Written problem ▸ Can you update the records from the line that contains "Given: Click the" through the line that contains "(x=676, y=595)", changing "title" to "heading" and leaving everything else unchanged?

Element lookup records
★ ★ ★ ★ ★

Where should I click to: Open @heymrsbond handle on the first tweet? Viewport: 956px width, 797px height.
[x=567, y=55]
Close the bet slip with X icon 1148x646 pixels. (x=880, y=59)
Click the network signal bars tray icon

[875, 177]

★ ★ ★ ★ ★

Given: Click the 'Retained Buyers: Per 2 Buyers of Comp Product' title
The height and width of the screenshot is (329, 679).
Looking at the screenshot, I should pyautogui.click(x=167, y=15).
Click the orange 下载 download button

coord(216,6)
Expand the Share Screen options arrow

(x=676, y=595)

★ ★ ★ ★ ★

Exercise result ▸
Given: Click the 'Retained Buyers: Per 2 Buyers of Comp Product' heading
The height and width of the screenshot is (329, 679).
Looking at the screenshot, I should pyautogui.click(x=167, y=15).
Click the orange 下载 download button

coord(216,6)
Expand the Share Screen options arrow

(x=676, y=595)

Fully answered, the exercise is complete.